_Ziele_
**a)** Wiederhole den Text über das Nationalfeuerwerk vollständig und ohne jede Änderung.
**b)** Gib sämtliche Zeilen aus dem Datenteil weiter unten wortgetreu wieder.

Die Arbeit beginnt gut eine Woche vor dem großen Knall – nicht etwa mitten in der Stadt, sondern etwas abseits, in der Nähe des „Schluechthaus“. „Der Ort ist ein Kompromiss“, erklärt Jo André, der Pyrotechniker hinter dem alljährlichen Nationalfeuerwerk. Hier ist genug Platz für die Absperrungen – und vor allem für die nötige Sicherheit. Es braucht nämlich einen bestimmten Sicherheitsabstand zu Wohnhäusern und anderen Gebäuden. Denn was hier auf den neun Trailern verteilt wird, hat es in sich: knapp eine Tonne Nettoexplosivmasse, insgesamt 17.000 Zündpunkte, dazu Gestelle mit über elf Tonnen Gesamtgewicht.

„Wir können es nicht direkt am Abschussort aufbauen, sonst müsste die Adolphe-Brücke eine Woche im Voraus gesperrt werden. Und das ist schlicht unmöglich“, erklärt André. So könne man in unmittelbarer Stadtnähe aufbauen und das Ganze in einem Sondertransport mit den notwendigen Vorkehrungen gegen sechs, sieben Uhr am Abend bis zur Brücke bringen. „Die genaue Anordnung der Trailer, die jeweiligen Sicherheitsperimeter, die Strecke für den Sondertransport … es ist alles ganz genau durchgetaktet“, erklärt André.

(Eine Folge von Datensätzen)
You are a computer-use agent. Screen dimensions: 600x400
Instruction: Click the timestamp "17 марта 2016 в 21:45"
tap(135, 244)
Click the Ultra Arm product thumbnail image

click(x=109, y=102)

_Antwortliste_
**a)**
Die Arbeit beginnt gut eine Woche vor dem großen Knall – nicht etwa mitten in der Stadt, sondern etwas abseits, in der Nähe des „Schluechthaus“. „Der Ort ist ein Kompromiss“, erklärt Jo André, der Pyrotechniker hinter dem alljährlichen Nationalfeuerwerk. Hier ist genug Platz für die Absperrungen – und vor allem für die nötige Sicherheit. Es braucht nämlich einen bestimmten Sicherheitsabstand zu Wohnhäusern und anderen Gebäuden. Denn was hier auf den neun Trailern verteilt wird, hat es in sich: knapp eine Tonne Nettoexplosivmasse, insgesamt 17.000 Zündpunkte, dazu Gestelle mit über elf Tonnen Gesamtgewicht.

„Wir können es nicht direkt am Abschussort aufbauen, sonst müsste die Adolphe-Brücke eine Woche im Voraus gesperrt werden. Und das ist schlicht unmöglich“, erklärt André. So könne man in unmittelbarer Stadtnähe aufbauen und das Ganze in einem Sondertransport mit den notwendigen Vorkehrungen gegen sechs, sieben Uhr am Abend bis zur Brücke bringen. „Die genaue Anordnung der Trailer, die jeweiligen Sicherheitsperimeter, die Strecke für den Sondertransport … es ist alles ganz genau durchgetaktet“, erklärt André.

**b)**
You are a computer-use agent. Screen dimensions: 600x400
Instruction: Click the timestamp "17 марта 2016 в 21:45"
tap(135, 244)
Click the Ultra Arm product thumbnail image

click(x=109, y=102)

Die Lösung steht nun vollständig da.